The many ways that meaning gets lost in translation

Genealogists frequently talk about translation and transliteration problems and how certain languages are particularly problematic.

Many individuals mention the problems of transliterating complicated Polish names of towns into Hebrew, which isn't a problem if you can pronounce the Polish name properly. The problem arises when someone tries to translate names from Hebrew back into proper Polish spelling. This is very difficult due to Polish spelling conventions utilizing Ss, Zs and Cs sounds and combinations thereof.

My friend Ingrid Rockberger of Ra'anana is reading Outwitting History by Aaron Lansky, founder of the National Yiddish Book Center). The book describes his 25-year quest to rescue Yiddish books, and the author discusses the pitfalls of translation in general and Yiddish in particular.

At a lecture given by Isaac Bashevis Singer which Lansky attended, Singer told of his own problems:

"There was a line in one of my books," Singer related, "in which I said that a woman 'hot oysgeshrign azoy vi a froy in kimpet.' In English, this was translated as, 'she cried out like a woman in labor,' meaning like a woman about to give birth. When the book was translated into Hebrew, the Hebrew translator didn't know Yiddish, so he had to work from the English translation. In Hebrew the line became, 'She cried out like a woman in the Histadrut,' - like a woman in the Labor movement."
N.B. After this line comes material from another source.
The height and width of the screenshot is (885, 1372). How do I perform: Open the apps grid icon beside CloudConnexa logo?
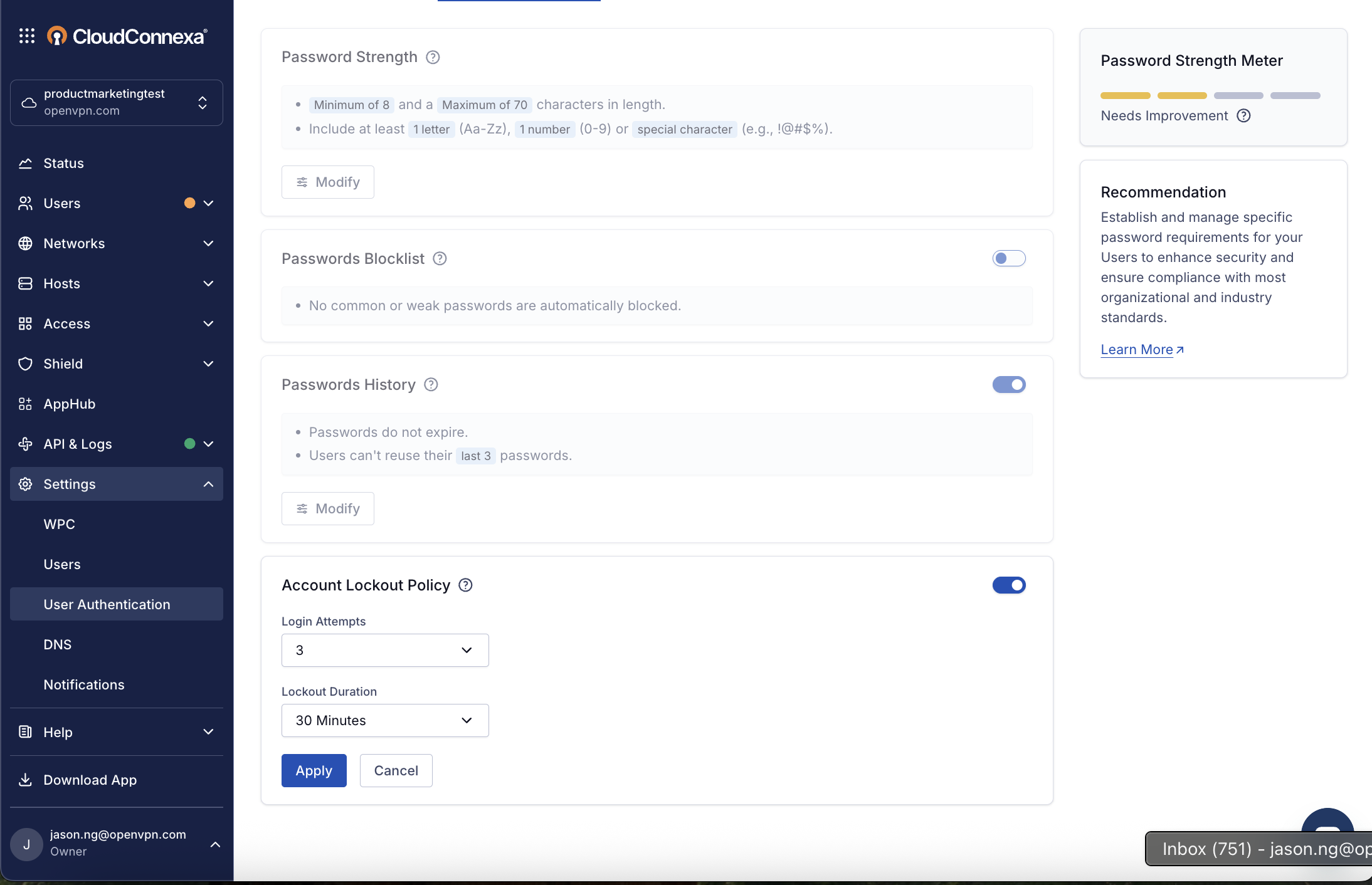[x=26, y=36]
In a book I read by Dorit Rabinyan about Persian Jews, the translator had no clue about common Farsi expressions, and obviously didn't ask the author or anyone who was a native speaker. Additionally, the translator (from Hebrew to English) translated an English B for the Hebrew V.

As a Farsi speaker, I thought the book was rather funny, even though it wasn't meant to be. My copy is marked throughout with many of the errors.

On every page, the expression, "voy! voy!," an expression used in Farsi to indicate troubles (sort of like the Yiddish "oy vey"), was translated as "bah! bah!" which in Farsi is an expression of joy, of something very good. You can imagine how this could complicate a story line, as the fluent reader laughs at the reversals of meaning.

Those who translate from one language to another need to know how languages are really used. The Hebrew-English translator of the Rabinyan book should have known Farsi, or at least asked someone who did.